Handai Law Letter

第2号 2012年3月1日発行

在外研究報告 ケルンだより

高等司法研究科准教授 松井和彦

 2011年9月より1年間、ドイツ・ケルン大学に在外研究に来ております。在外研究に際して、法学部50周年基金より多大なご支援を賜り、また高等司法研究科・法学研究科の先生方のご協力を賜りましたことに対して、心から御礼申し上げます。

 ケルン大学は、ドイツ最大級の学生数を誇り、ヨーロッパで4番目に古い1388年創立(日本では室町時代!)という途方もない歴史をもつ大学です。市の中心部から少し離れた住宅街に大学の建物が散在しているため、大学とそこに通う人々が街の中に溶け込み一体となって、ケルンの景色の一部になっています。

 私の研究テーマは、契約締結後に相手方からの履行の見通しが立たなくなった場合に、債権者は履行を拒絶したり(不安の抗弁権)履行期前に契約を解除したり(履行期前解除権)することができるのかという問題です。

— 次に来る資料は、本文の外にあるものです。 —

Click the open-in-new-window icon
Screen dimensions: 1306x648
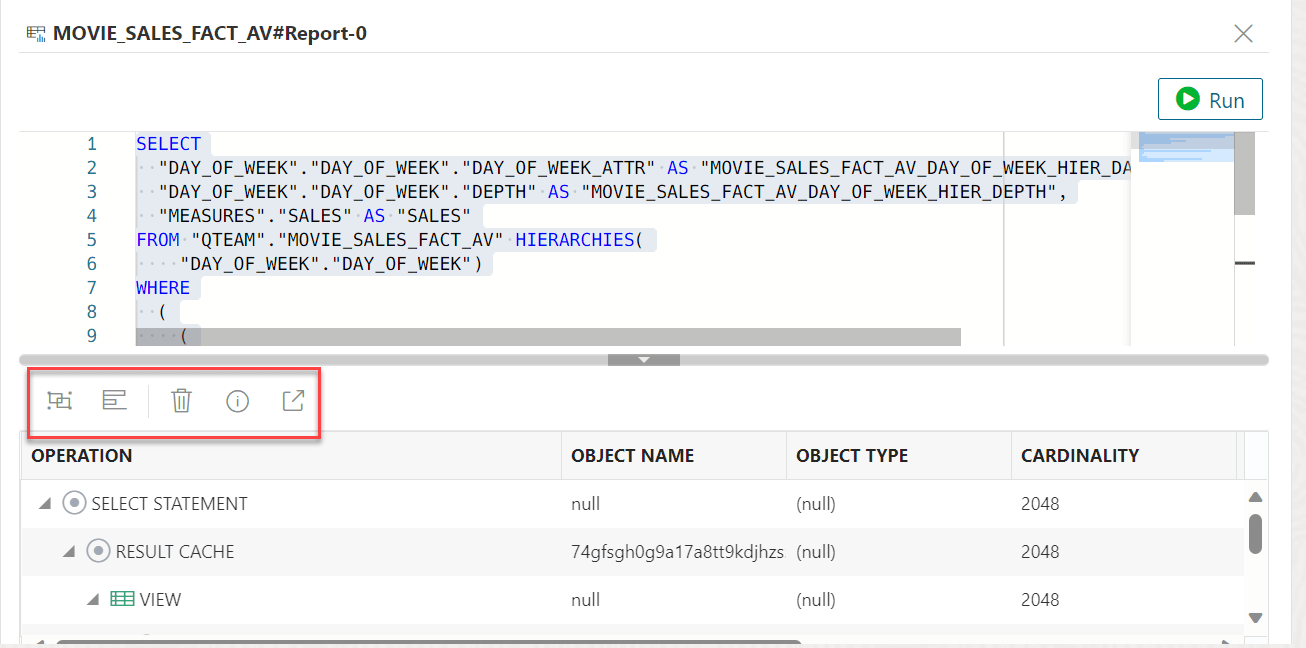[x=293, y=400]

 これまで日本ではあまり議論されていなかった地味なテーマですが、日本で現在進行中の債権法改正作業の中で、不安の抗弁権の導入をめぐって賛否両論がぶつかり合っているようです。これに関する100年以上に及ぶ議論の蓄積をもつドイツ法の展開について、これまで研究をしてきましたが、いま一度それを整理しつつ、さらに研究を進めてゆきたいと考えております。あと半年ほどの留守中、皆様にはご迷惑をおかけしますが、どうぞよろしくお願い申し上げます。

編集後記―広報室

室長 鈴木秀美

 Handai Law Letterは、法学の分野で教育・研究を相互に協力して行っている法学研究科、高等司法研究科、知的財産センターが共同で発行するニューズレターです。2011年は日本では東日本大震災、国際社会では「アラブの春」やユーロ危機などまさに激動の年でした。本号では、国際交流室、研究推進室、学生支援室等、室ごとの活動報告に加えて、法学部生と法科大学院生が参加した東日本大震災被災地支援活動をはじめ、今年度の代表的な活動もいくつか取り上げました。2012年4月には、法学系組織のポータルサイトHandai Law Portalも設けられる予定です。広報室では、各組織の独自性を尊重しながら、3つの組織の広報活動における相互関連性をさらに強化してゆきたいと考えています。